Ms Doerr had problems with the president, too, comparing him to what she had seen while caring for her 95-year-old father.

“He reminded me a lot of Biden, just things that come out of (Biden's) mouth,” Ms Doerr said.

“I just don’t think he’s fit to be president for four more years," she added. ”He may have been when he first ran, but not now.”

The poll also illustrated familiar ideological divides. It found that Republicans are more likely than Democrats to use words like “slow” and “confused” to describe Mr Biden, 25 per cent to 7 per cent, as well as words like “corrupt” and “crooked” (14 per cent to 0 per cent) and “weak” or “unqualified” (9 per cent to 2 per cent).

For Mr Trump, meanwhile, the top comments among Republicans include the generally positive (15 per cent) along with things like “strong” (11 per cent) and mentions of America or patriotism (8 per cent), along with mentions of the presidency or leadership (6 per cent).

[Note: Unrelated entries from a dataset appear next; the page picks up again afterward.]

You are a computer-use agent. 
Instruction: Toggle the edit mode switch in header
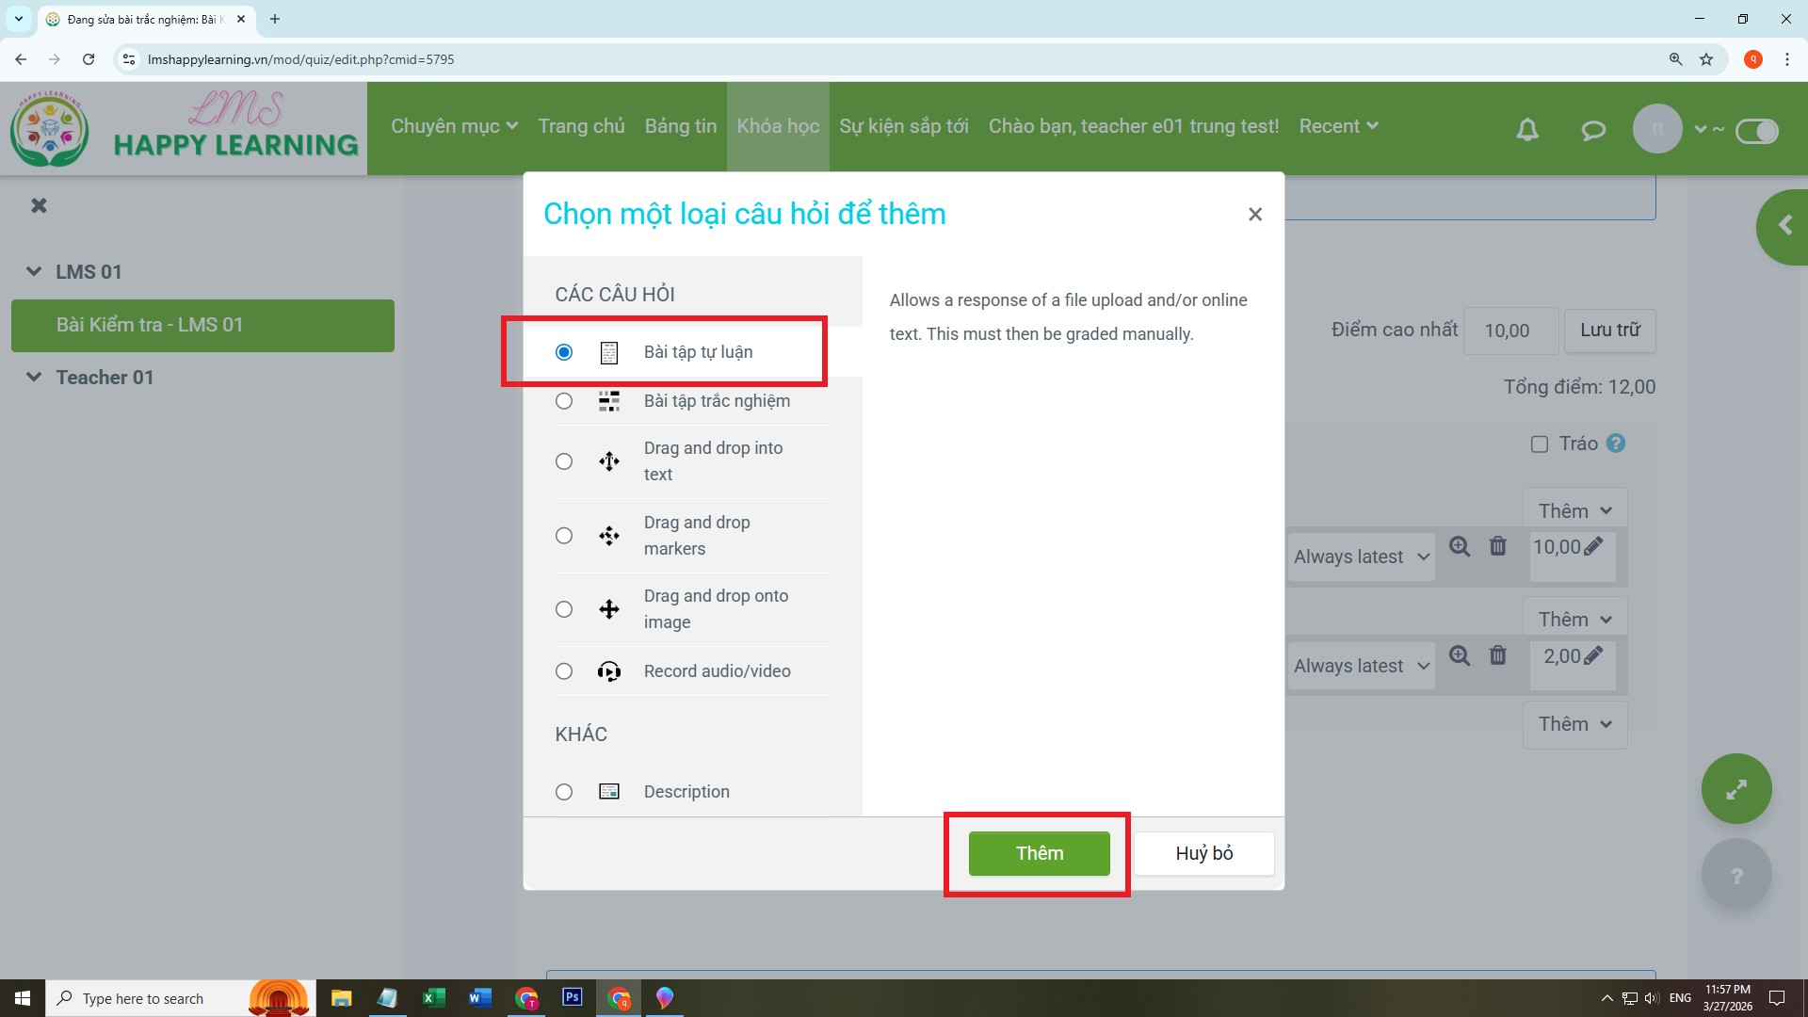pyautogui.click(x=1756, y=131)
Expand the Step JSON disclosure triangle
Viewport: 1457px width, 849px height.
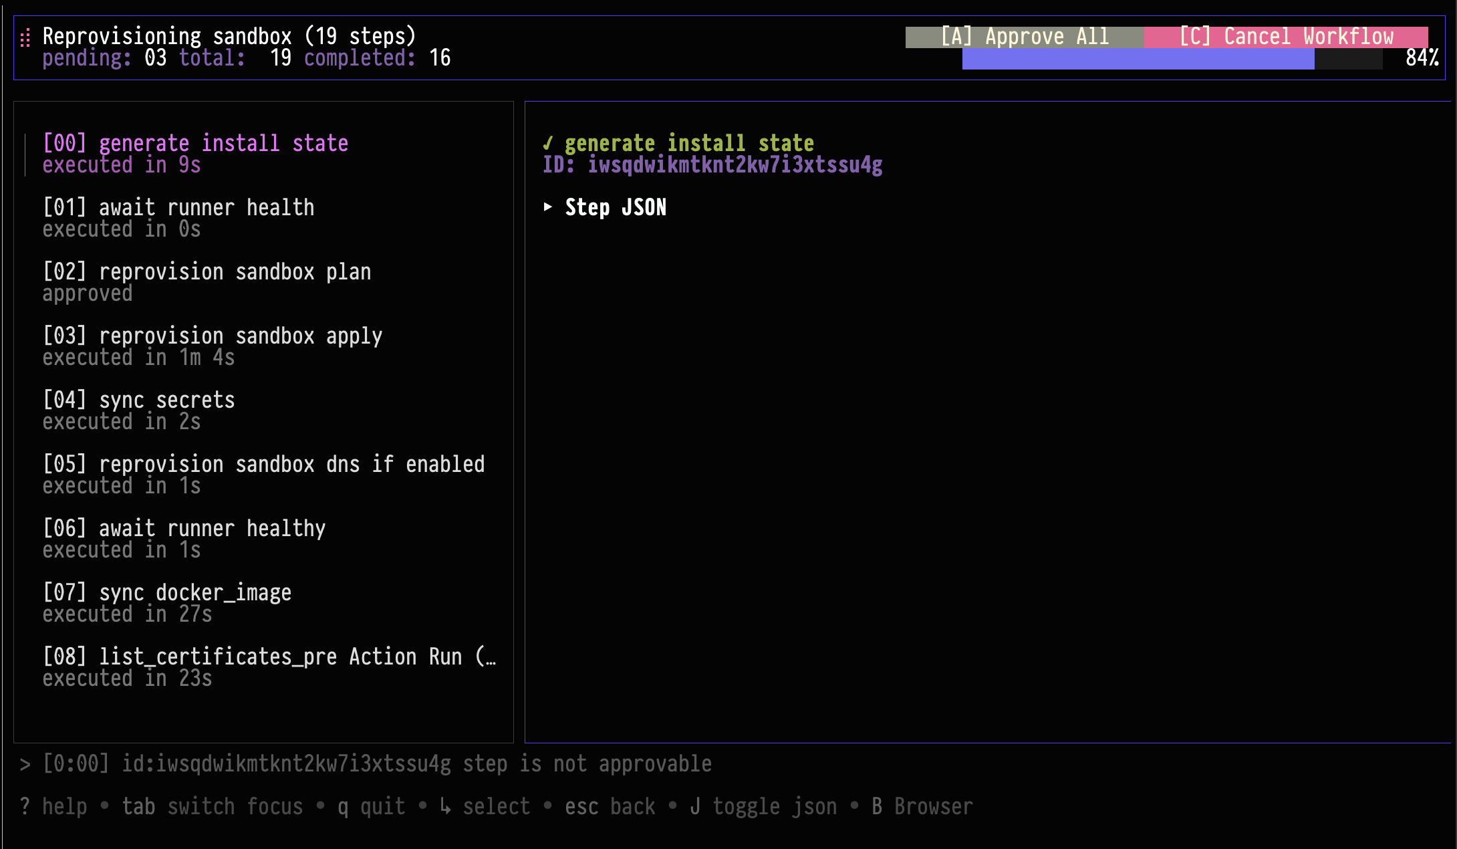(x=548, y=207)
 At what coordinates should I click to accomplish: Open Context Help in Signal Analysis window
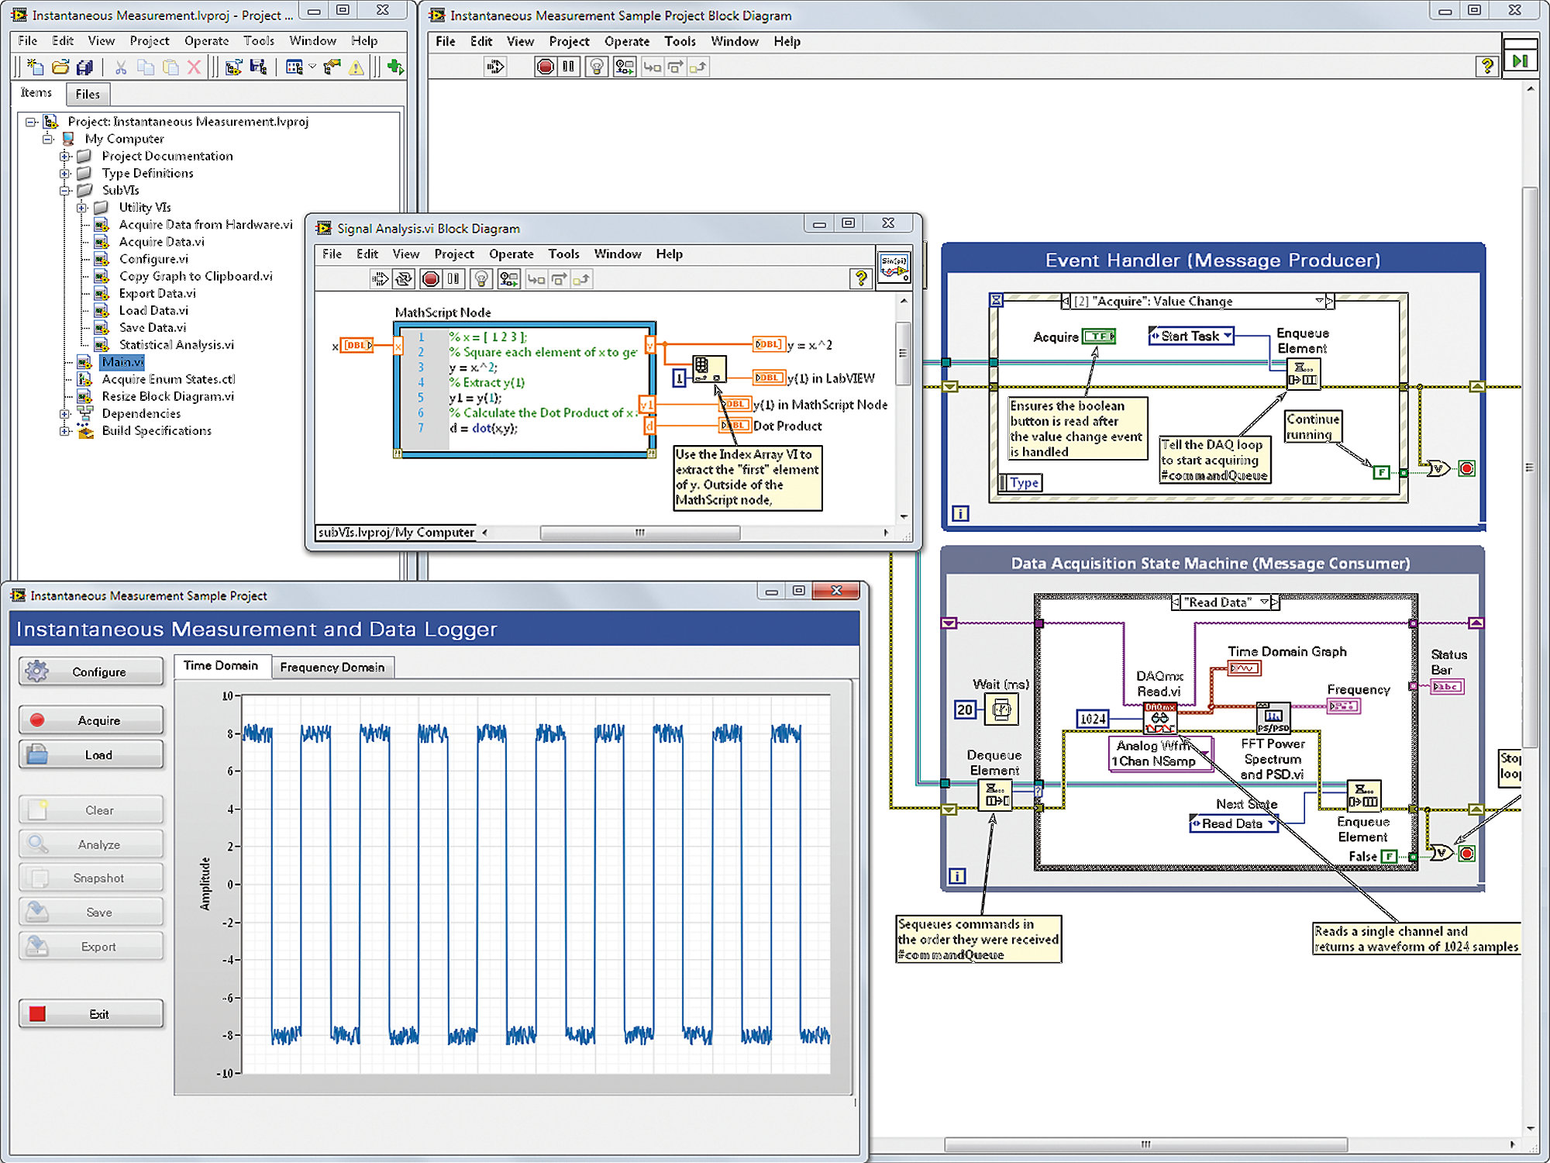(x=860, y=279)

Even some Republicans use negative words to describe Mr Trump, though, including labels such as “loudmouth” or “angry" (7 per cent). Others mentioned arrogance or pompousness (6 per cent), narcissism (5 per cent) or other generally negative comments (6 per cent).

Democrats are more likely than Republicans to cite corruption (25 per cent to 4 per cent) and dishonesty (12 per cent to 4 per cent) to describe Mr Trump. Seven per cent of Democrats mention racism, bigotry, homophobia or misogyny among their top words to describe the former president. Those words were hardly invoked by any Republicans in the poll.

Susan Grant, a 66-year-old retired office manager for a nonprofit physician membership association from Westfield, Indiana, said she sees Mr Biden as “very weak” and doesn’t agree with his policies. Mr Trump, meanwhile, is “extremely divisive, and I think that's bad for our country."

“There’s this whole thing, in the Bible, ‘A house divided against itself cannot stand,’ and all of the division that has just been promoted and pushed is just damaging to our country,” Ms Grant said. “I’m very conservative with values, with economic things. But, personally, I don’t think Trump’s a very good person."

Ms Grant described herself as a “hold your nose" Trump voter twice before. If he's the GOP nominee against Mr Biden, she said, “I probably would do it a third time. But I would not be happy."

“I’m also wondering if it's what we need for a third party,” Ms Grant said. "Maybe it’s the push. I don’t know.”


The poll of 1,165 adults was conducted from 10-14 August 2023 using a sample drawn from NORC’s probability-based AmeriSpeak Panel, which is designed to be representative of the US population. The margin of sampling error for all respondents is plus or minus 3.8 percentage points.